# [WHAT NEEDS TO BE DONE]
Using the data below, return every line that holds the word "give".

[Records from a dataset]
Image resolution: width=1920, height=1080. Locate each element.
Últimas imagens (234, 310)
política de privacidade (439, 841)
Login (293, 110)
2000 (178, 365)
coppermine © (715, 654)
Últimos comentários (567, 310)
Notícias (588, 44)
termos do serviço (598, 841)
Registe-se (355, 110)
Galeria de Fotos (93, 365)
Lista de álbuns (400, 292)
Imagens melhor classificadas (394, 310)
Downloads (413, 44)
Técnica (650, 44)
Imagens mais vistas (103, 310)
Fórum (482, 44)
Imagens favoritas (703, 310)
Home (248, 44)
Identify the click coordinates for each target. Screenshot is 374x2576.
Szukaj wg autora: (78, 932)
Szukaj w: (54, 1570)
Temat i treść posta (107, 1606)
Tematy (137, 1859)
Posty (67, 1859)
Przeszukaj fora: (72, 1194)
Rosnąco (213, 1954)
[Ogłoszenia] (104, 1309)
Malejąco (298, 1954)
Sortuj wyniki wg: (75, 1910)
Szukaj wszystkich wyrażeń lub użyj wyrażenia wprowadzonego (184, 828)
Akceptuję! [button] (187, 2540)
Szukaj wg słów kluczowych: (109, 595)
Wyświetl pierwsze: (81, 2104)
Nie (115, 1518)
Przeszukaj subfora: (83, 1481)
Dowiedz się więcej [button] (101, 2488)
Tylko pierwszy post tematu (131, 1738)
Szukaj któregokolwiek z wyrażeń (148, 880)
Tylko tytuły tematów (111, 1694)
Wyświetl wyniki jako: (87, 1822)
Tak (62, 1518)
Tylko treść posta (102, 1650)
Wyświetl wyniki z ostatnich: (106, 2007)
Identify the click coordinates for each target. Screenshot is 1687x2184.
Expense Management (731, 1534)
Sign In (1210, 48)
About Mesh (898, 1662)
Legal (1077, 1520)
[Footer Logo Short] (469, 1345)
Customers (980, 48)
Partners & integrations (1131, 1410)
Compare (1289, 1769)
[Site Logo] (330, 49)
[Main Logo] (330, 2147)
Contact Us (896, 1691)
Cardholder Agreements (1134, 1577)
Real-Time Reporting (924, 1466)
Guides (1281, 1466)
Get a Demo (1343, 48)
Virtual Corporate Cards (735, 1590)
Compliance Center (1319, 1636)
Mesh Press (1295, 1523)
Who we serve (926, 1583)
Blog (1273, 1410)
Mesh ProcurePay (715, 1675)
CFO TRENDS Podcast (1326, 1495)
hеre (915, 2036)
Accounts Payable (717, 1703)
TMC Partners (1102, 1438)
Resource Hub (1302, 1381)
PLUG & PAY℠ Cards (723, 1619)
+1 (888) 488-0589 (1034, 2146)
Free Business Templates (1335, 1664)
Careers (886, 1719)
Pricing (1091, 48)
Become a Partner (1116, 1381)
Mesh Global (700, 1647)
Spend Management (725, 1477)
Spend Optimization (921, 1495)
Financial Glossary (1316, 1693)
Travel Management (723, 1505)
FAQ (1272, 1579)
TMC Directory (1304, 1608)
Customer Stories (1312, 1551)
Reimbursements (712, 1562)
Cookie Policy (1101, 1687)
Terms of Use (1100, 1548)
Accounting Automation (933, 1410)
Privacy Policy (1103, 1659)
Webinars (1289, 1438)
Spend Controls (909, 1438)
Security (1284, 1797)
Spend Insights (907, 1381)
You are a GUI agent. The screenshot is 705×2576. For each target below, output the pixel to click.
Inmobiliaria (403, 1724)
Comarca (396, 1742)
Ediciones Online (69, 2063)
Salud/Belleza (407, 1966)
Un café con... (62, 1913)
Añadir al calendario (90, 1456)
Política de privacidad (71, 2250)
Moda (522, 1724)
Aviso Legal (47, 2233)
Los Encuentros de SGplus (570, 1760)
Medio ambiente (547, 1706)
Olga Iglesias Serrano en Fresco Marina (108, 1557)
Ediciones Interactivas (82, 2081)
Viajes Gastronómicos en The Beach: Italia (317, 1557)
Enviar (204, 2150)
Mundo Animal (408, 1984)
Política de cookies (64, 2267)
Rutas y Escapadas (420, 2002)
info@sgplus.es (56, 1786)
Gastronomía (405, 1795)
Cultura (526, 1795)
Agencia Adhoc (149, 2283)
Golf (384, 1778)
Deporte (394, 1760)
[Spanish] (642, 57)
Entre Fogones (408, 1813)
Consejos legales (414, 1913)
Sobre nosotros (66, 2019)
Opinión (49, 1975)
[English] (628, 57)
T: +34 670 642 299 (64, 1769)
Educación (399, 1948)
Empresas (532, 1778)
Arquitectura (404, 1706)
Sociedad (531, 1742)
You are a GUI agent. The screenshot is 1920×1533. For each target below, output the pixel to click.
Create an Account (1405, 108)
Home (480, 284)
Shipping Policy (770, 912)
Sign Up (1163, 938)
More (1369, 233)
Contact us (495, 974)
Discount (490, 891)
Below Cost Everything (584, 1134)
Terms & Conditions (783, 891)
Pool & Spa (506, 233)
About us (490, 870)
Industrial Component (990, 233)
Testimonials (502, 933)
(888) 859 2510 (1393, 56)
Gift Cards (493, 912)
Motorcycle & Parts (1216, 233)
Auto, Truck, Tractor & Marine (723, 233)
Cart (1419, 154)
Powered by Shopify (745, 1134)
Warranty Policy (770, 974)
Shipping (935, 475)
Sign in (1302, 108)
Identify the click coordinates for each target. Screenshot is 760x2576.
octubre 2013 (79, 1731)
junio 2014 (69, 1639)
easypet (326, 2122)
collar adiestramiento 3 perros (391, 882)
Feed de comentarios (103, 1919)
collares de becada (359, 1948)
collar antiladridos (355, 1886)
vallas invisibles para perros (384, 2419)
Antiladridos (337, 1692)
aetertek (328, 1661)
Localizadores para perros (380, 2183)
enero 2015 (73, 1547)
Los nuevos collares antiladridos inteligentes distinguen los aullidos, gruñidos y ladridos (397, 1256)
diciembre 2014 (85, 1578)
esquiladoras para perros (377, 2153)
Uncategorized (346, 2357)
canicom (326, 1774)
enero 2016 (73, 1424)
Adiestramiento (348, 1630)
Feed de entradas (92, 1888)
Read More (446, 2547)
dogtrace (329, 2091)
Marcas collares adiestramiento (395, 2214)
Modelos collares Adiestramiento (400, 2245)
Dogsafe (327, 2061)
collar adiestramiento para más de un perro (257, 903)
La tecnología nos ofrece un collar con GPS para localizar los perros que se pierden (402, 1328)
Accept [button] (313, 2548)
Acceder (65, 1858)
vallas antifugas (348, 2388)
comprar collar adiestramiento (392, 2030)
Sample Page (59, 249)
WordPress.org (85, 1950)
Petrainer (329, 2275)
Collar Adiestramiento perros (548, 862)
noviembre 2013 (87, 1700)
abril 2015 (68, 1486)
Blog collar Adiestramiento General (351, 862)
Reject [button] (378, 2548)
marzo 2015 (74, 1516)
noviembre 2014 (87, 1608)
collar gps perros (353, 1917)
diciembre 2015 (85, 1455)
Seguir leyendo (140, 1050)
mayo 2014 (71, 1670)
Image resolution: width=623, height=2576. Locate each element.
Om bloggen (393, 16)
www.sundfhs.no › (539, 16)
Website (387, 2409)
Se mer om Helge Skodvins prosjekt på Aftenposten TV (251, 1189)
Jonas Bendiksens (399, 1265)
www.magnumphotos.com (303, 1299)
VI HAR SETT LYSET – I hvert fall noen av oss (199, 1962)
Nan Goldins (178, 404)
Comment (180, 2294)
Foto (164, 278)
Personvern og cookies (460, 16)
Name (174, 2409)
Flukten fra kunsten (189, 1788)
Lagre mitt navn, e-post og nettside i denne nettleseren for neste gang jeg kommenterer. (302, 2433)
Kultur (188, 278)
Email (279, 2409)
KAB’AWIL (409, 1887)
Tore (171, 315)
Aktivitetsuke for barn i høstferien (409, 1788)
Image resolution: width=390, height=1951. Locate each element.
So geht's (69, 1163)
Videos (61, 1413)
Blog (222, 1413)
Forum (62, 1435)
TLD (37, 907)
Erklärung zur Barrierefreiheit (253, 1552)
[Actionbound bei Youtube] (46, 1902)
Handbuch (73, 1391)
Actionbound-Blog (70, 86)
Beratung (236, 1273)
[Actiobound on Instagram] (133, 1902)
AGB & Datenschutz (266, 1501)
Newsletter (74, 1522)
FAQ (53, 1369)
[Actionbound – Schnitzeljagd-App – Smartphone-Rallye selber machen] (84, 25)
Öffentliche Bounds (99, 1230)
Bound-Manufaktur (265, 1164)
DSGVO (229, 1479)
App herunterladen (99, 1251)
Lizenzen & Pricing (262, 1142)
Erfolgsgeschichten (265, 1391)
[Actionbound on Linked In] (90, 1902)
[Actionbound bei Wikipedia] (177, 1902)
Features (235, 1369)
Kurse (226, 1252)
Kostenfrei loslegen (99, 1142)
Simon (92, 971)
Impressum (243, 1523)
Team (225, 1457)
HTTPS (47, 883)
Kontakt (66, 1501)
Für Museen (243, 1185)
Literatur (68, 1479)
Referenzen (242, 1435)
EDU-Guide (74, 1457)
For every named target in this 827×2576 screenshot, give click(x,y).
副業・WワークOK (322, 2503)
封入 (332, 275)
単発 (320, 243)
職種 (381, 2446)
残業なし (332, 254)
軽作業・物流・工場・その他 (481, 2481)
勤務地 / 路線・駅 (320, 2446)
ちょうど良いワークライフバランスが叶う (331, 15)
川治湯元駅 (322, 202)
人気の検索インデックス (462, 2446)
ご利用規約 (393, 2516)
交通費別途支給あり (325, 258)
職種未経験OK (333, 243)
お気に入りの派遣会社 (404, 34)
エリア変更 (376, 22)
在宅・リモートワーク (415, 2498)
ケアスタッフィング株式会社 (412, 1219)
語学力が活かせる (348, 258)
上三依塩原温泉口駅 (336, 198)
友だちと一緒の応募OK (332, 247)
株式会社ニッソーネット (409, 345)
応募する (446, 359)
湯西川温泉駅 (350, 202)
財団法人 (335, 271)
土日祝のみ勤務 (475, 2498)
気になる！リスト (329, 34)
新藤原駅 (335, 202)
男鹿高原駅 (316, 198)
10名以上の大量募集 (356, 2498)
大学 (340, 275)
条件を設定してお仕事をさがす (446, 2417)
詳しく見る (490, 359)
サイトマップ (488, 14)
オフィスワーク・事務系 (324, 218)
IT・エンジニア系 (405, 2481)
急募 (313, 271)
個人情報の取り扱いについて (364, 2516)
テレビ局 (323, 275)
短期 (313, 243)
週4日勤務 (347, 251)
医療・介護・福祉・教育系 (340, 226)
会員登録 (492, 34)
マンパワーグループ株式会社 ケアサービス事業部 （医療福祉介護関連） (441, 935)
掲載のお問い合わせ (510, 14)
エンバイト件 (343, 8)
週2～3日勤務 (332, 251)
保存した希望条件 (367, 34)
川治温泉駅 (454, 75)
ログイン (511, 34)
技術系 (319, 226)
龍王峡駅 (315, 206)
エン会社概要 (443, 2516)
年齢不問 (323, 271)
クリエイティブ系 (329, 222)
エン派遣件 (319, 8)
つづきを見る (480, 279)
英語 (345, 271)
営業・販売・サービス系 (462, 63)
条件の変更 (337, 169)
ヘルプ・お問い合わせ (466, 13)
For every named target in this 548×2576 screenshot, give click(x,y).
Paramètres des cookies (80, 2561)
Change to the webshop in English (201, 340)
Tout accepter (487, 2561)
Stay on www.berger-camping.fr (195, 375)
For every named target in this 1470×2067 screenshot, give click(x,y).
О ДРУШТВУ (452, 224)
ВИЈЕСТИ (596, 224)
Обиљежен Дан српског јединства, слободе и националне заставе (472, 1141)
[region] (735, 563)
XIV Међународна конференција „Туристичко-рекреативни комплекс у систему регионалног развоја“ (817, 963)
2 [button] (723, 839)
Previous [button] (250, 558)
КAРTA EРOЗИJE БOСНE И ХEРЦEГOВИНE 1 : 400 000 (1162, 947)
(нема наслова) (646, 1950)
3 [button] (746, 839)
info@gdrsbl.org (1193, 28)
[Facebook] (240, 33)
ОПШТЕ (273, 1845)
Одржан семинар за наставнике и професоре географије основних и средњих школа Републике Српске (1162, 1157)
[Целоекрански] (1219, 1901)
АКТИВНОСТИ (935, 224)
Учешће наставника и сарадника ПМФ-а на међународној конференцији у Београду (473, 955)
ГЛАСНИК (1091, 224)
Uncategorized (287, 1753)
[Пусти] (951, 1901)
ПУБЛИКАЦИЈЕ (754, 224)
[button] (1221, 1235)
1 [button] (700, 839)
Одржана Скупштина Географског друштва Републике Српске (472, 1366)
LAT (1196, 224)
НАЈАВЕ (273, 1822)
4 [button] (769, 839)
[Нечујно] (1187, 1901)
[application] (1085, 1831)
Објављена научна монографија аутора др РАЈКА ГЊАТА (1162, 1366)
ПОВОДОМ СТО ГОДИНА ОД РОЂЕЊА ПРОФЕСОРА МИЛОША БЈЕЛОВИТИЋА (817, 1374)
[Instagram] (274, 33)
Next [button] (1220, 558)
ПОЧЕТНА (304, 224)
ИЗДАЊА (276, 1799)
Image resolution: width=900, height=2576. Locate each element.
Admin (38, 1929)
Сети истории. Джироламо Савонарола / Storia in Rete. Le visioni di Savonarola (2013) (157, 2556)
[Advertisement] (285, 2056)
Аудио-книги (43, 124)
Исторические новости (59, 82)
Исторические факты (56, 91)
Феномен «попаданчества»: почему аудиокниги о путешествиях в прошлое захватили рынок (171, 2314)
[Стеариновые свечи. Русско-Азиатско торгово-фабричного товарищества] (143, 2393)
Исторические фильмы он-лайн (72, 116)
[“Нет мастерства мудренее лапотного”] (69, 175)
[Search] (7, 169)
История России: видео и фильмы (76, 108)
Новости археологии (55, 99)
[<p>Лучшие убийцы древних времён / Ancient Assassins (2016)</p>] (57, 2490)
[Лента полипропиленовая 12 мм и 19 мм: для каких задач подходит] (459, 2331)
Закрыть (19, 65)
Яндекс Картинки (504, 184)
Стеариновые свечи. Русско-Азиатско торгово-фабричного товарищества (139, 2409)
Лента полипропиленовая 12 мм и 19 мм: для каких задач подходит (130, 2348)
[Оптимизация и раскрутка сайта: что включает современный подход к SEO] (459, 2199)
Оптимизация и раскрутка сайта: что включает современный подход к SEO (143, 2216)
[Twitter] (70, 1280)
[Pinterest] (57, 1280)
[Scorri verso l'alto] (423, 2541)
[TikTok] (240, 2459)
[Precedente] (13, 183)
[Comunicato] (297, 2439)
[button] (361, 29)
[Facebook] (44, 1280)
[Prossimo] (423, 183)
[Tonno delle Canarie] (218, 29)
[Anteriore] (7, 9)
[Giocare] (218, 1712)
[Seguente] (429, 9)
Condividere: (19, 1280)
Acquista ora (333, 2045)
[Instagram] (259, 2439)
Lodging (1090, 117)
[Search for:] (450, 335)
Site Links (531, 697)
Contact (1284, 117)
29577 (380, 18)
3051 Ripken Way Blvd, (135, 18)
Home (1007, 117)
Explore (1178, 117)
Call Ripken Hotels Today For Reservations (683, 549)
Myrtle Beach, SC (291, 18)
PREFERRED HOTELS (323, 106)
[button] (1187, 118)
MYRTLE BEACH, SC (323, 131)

# [WORKED SOLUTION]
For every named target in this 827×2576 screenshot, give click(x,y).
For every named target in this 548×2576 screenshot, give click(x,y).
For every named target in this 1470×2067 screenshot, give click(x,y).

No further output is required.